Гм… что ж, возможно на этот раз она говорила правду, а проверить ее слова не составит никакого труда, ведь выбора у меня все равно никакого нет. Нужно лишь покорно сидеть и ждать обещанных новостей.
Дни в заточении проходили за днями, а мы по-прежнему в бездействии ждали вестей о том, что молодой хан смирился с исчезновением сестры и дал приказ прекратить поиски. Дважды в день по утрам и вечерам к нам приходили посланцы от Зейнаб ханым, которые приносили еду и запасы воды, а также кратко сообщали о том, что происходит за стенами нашей тюрьмы.

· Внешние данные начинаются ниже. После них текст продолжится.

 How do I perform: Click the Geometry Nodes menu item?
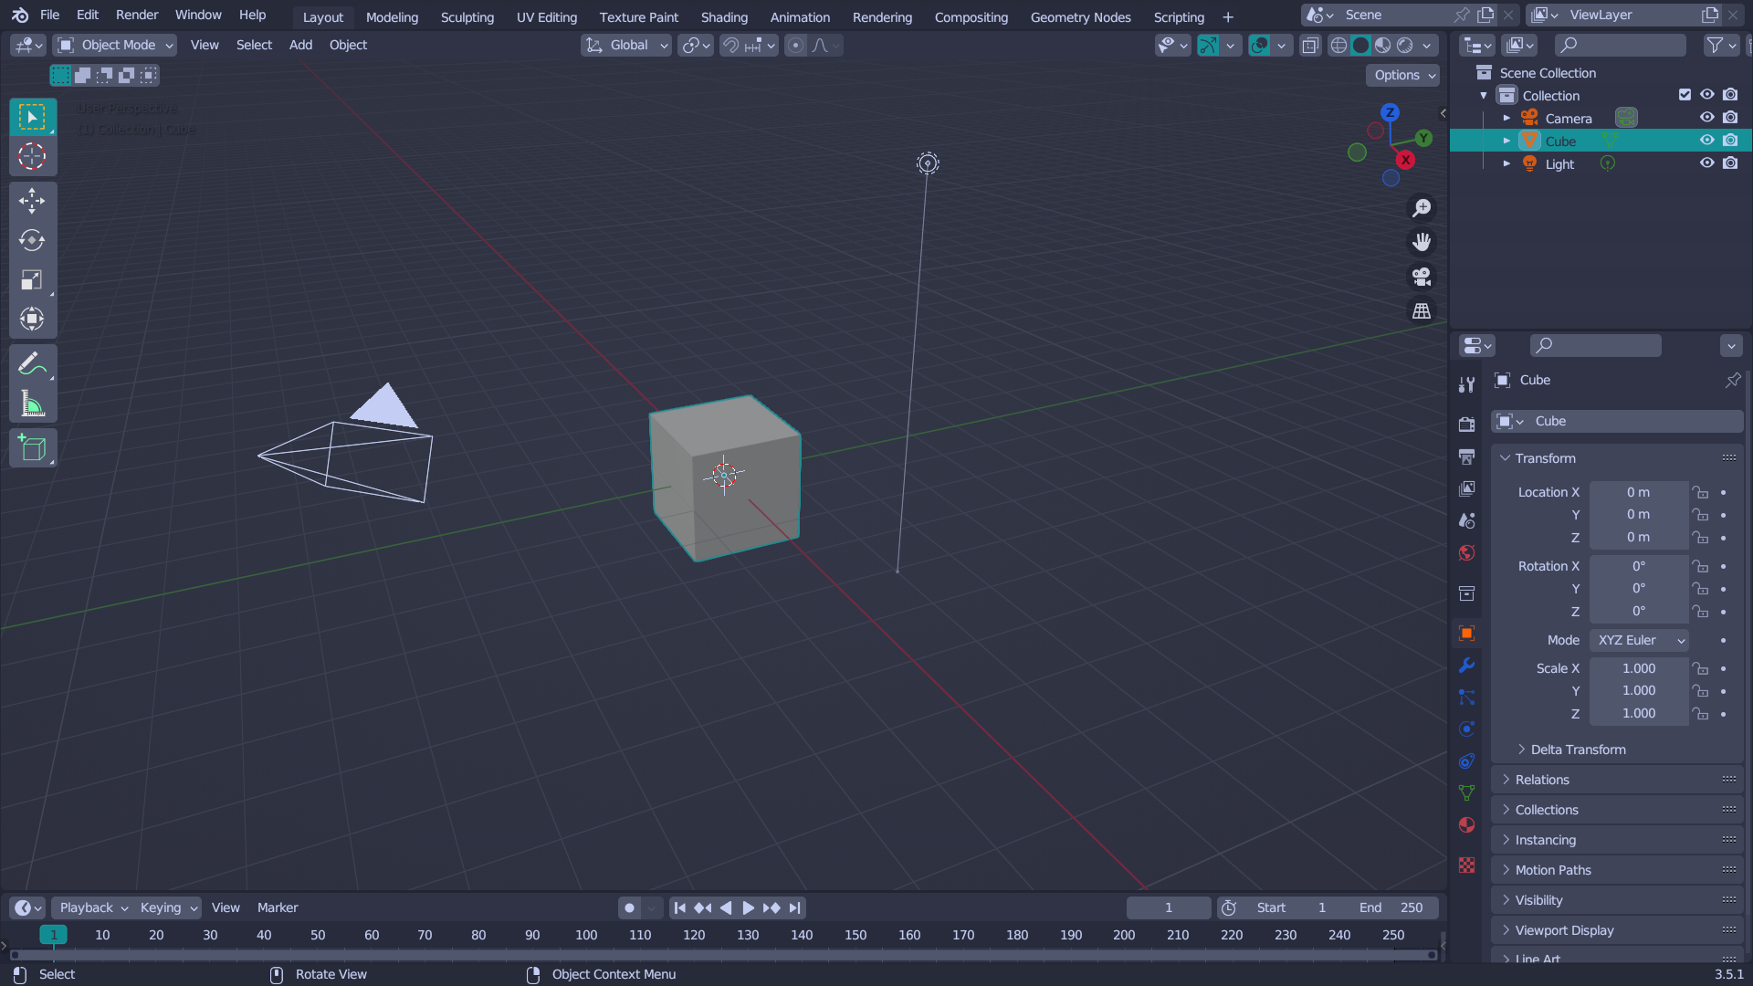point(1080,16)
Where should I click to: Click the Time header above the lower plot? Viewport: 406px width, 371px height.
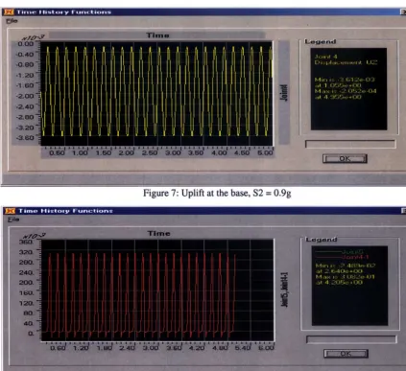(158, 233)
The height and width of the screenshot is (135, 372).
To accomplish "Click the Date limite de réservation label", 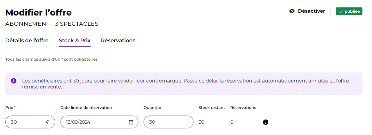I will pyautogui.click(x=86, y=108).
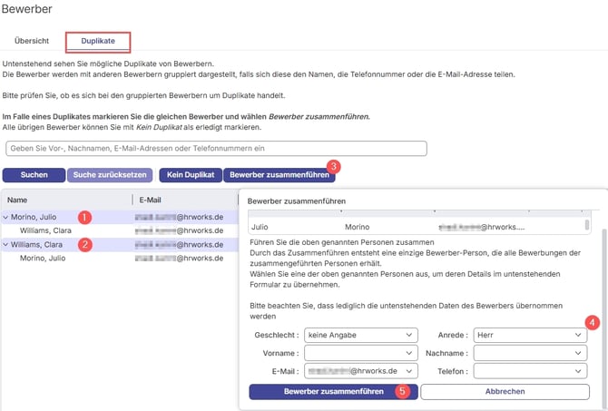The width and height of the screenshot is (608, 411).
Task: Collapse the Morino, Julio group chevron
Action: click(x=6, y=218)
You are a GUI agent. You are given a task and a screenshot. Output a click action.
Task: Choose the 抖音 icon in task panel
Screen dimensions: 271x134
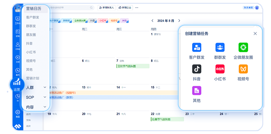pos(197,69)
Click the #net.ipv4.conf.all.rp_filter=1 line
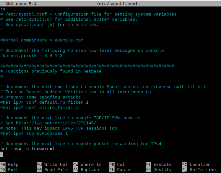 tap(39, 108)
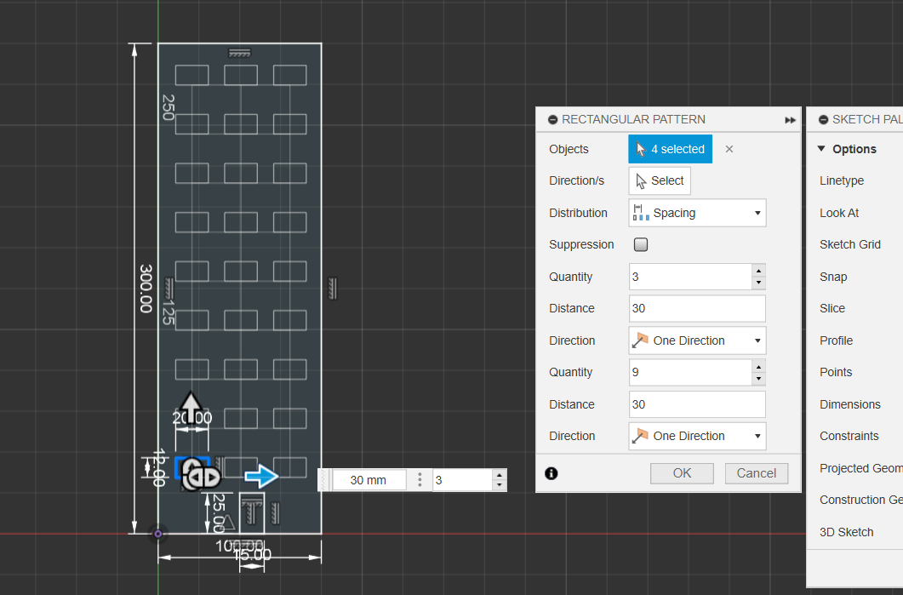Click the Direction/s Select button

click(x=660, y=180)
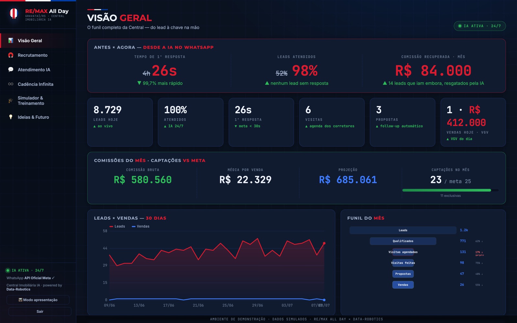This screenshot has width=517, height=323.
Task: Click the Atendimento IA speech bubble icon
Action: click(11, 70)
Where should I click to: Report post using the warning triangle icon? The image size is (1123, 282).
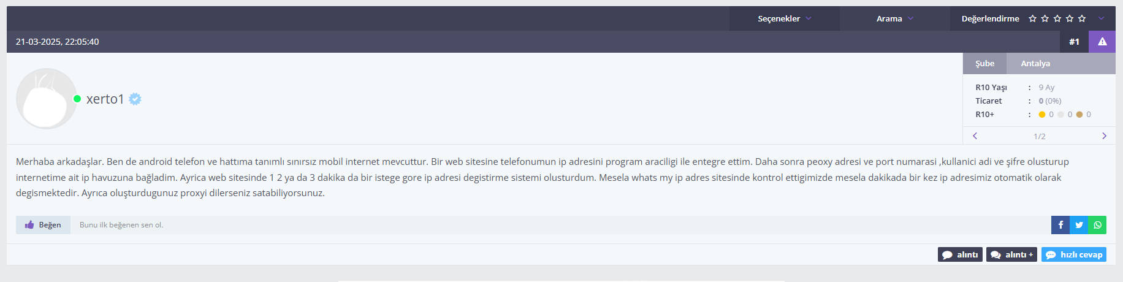coord(1102,42)
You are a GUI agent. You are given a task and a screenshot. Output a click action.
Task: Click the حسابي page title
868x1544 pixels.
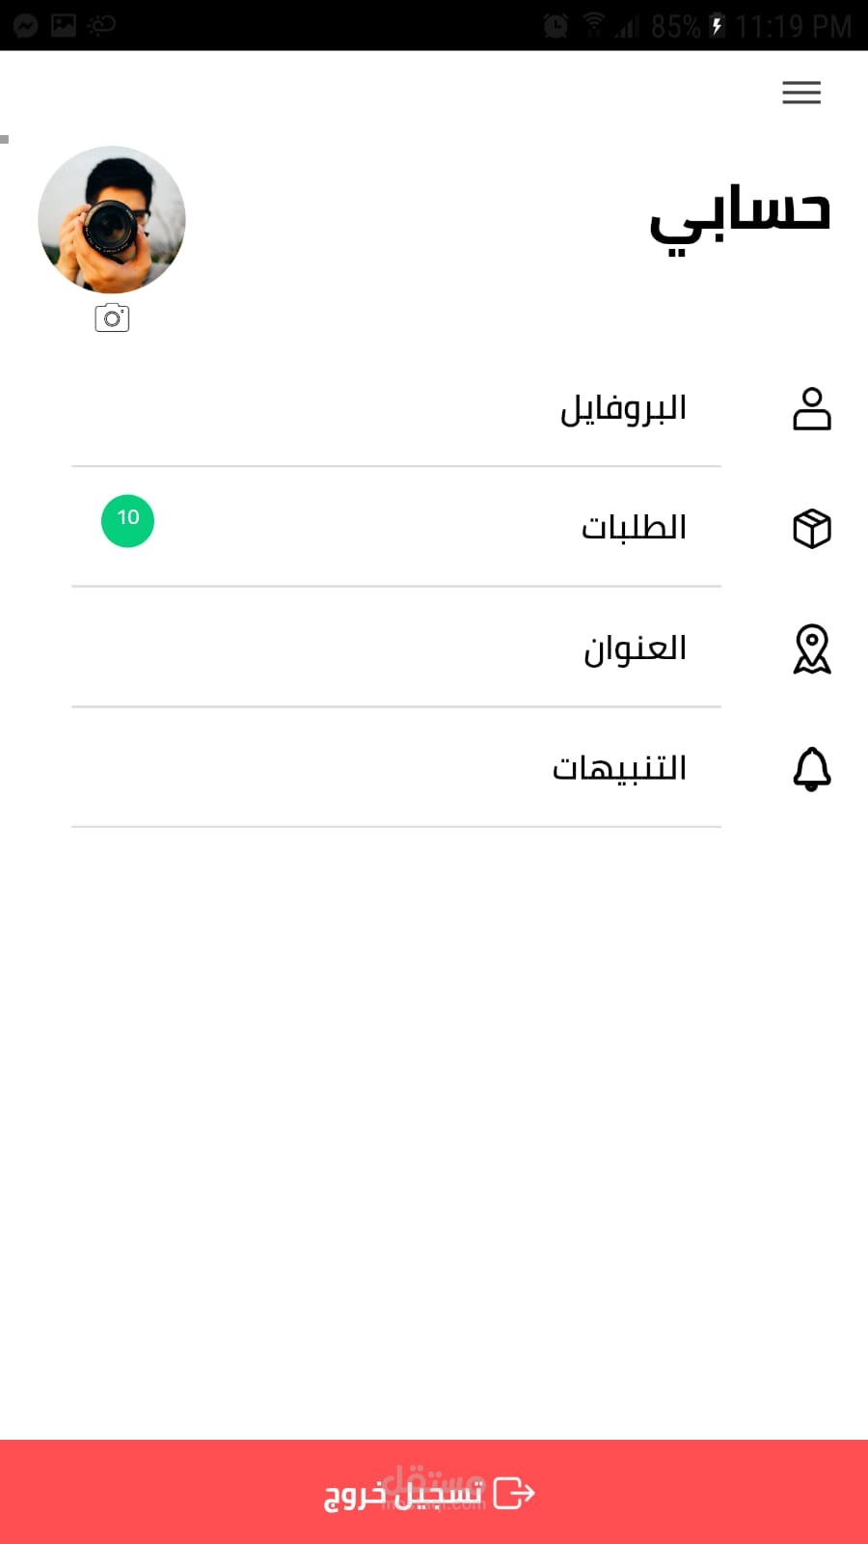coord(740,217)
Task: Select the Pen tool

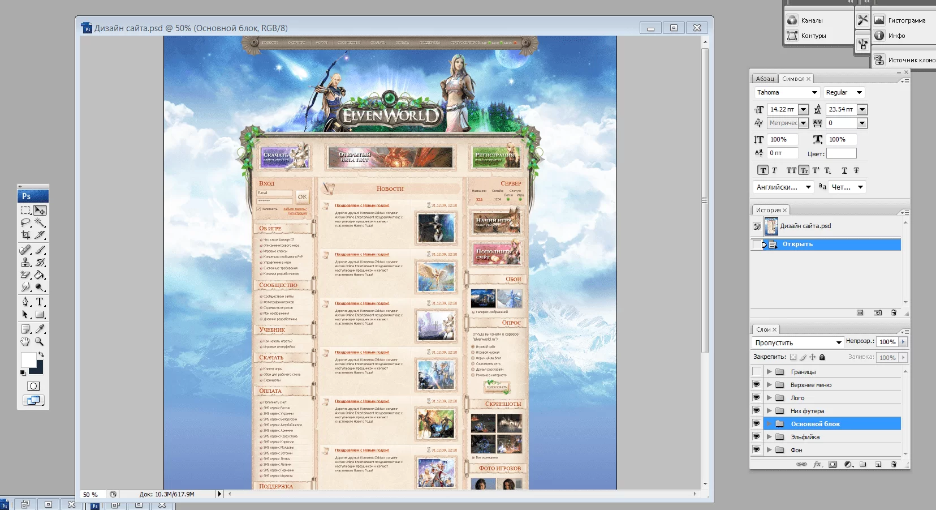Action: (25, 302)
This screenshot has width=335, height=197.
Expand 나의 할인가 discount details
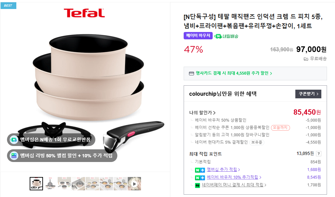[x=202, y=113]
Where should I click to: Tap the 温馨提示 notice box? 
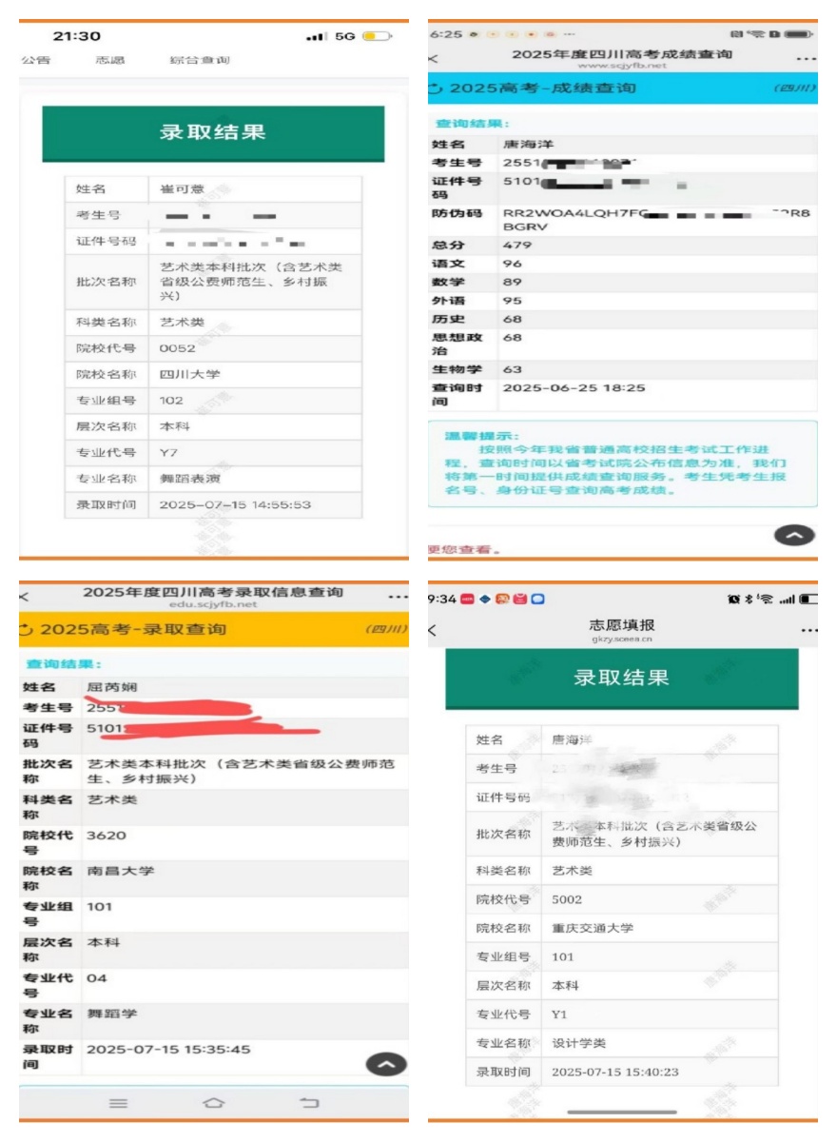point(622,464)
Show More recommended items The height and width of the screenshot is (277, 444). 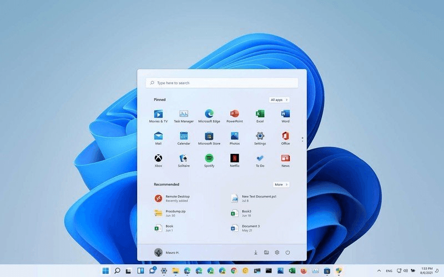(281, 184)
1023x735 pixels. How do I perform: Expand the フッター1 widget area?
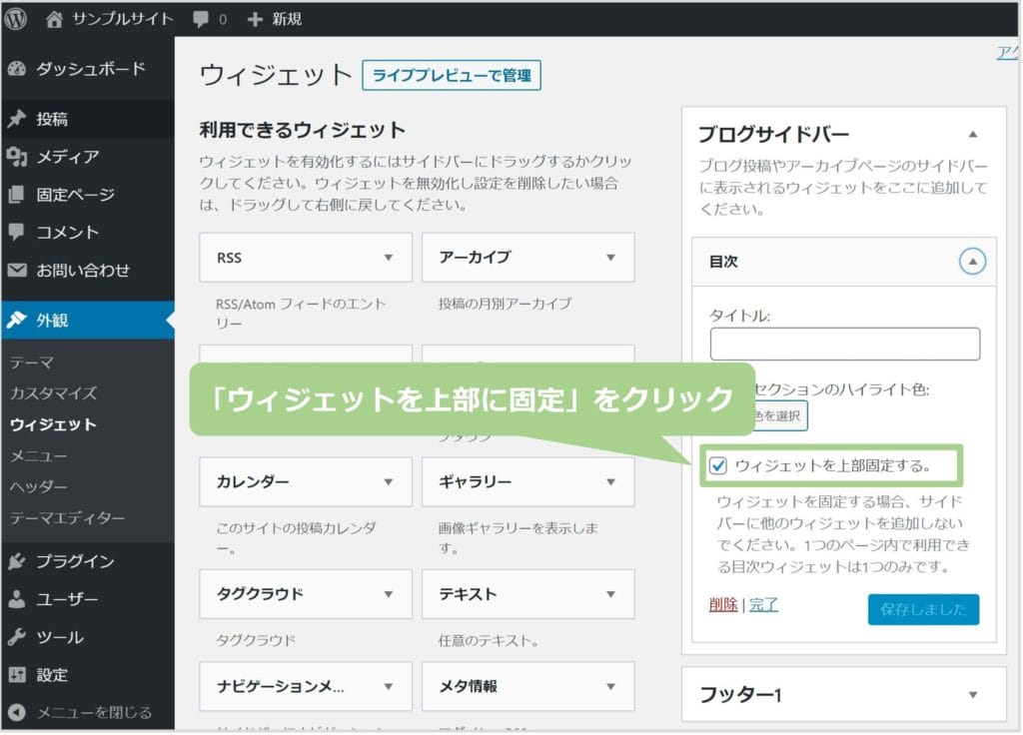(972, 695)
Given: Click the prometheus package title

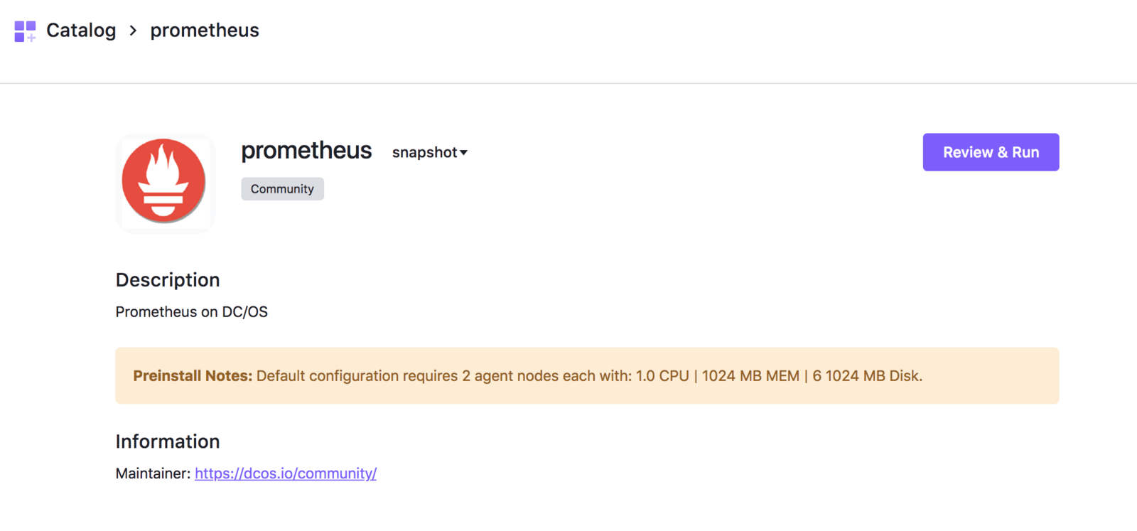Looking at the screenshot, I should pos(306,151).
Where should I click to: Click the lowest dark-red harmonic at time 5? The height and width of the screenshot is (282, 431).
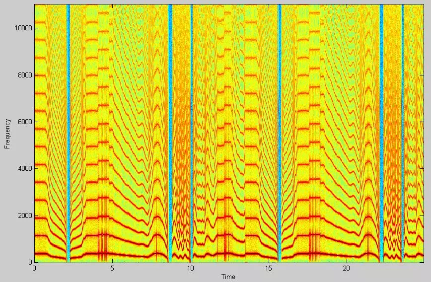[112, 255]
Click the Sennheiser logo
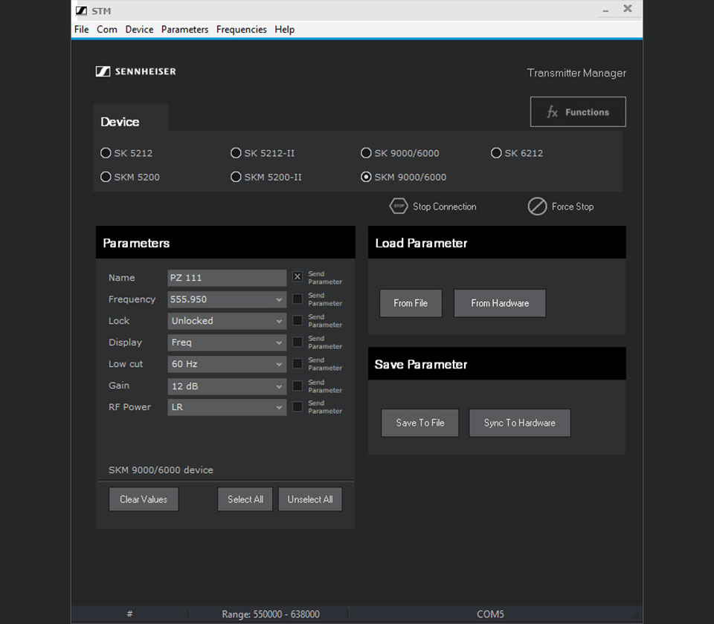This screenshot has width=714, height=624. pos(136,71)
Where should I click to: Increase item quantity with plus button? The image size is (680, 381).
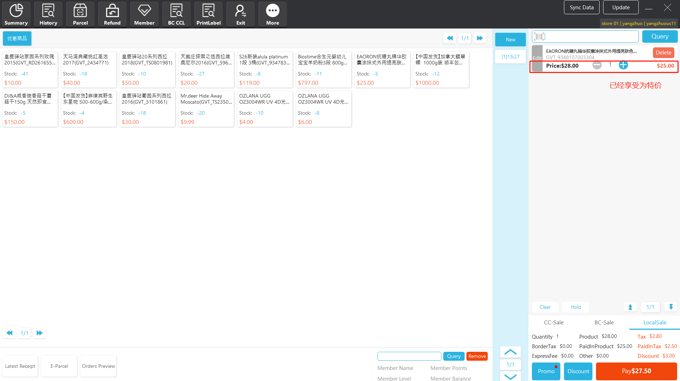point(623,65)
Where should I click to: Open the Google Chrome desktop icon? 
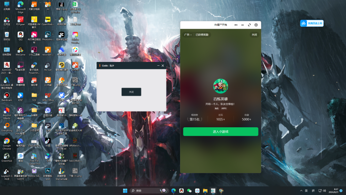[7, 142]
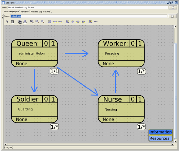Click the zoom in magnifier

(32, 21)
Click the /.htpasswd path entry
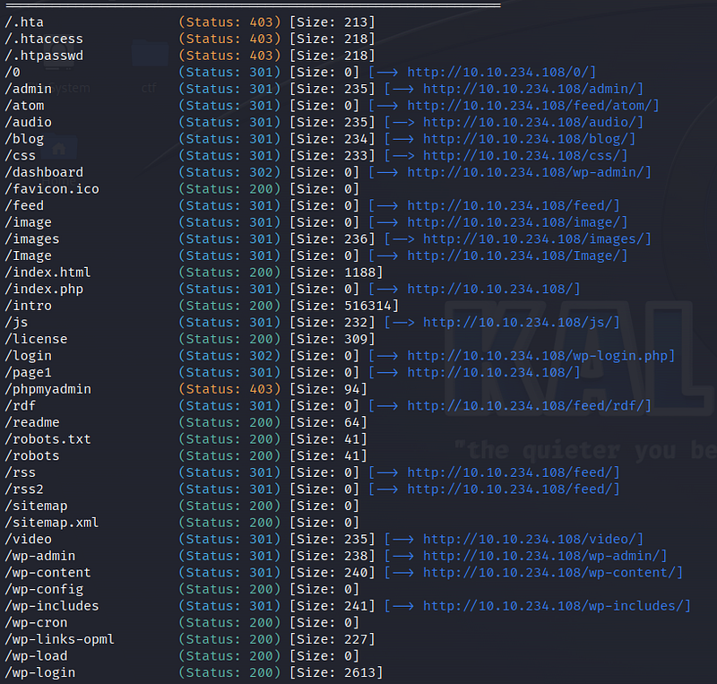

Странно было это признавать, но Восточная башня действительно оказалась единственным местом, идеально подходившим для тех, кто не хотел, чтобы их нашли, и пока люди Джабира прочесывали пядь за пядью лес и горы, мы в относительном комфорте и тишине ожидали вестей от тех, кто обещал нам помощь.
Нет, это конечно не означает, что я слепо верила обещаниям коварной женщины, хладнокровно расправившейся с моими родителями и оставившей меня круглой сиротой, но разве был иной выбор?
Лежа на набитом соломой жестком тюфяке брошенным прямо на земляной пол, я проводила время в мечтах о том, что буду делать после того, как с помощью Всевышнего смогу покинуть ненавистные стены. Ну, разумеется, выход по сути у меня был только один — Стамбул. Если удастся незаметно пересечь границу, я попрошу Ибрагима-пашу в память о дружбе с моим покойным отцом и ради памяти Эрдема укрыть нас с Марал в своем доме, где мы сможем провести остаток своих дней вдали от одержимого брата с его безумной мамашей, гори они оба в аду.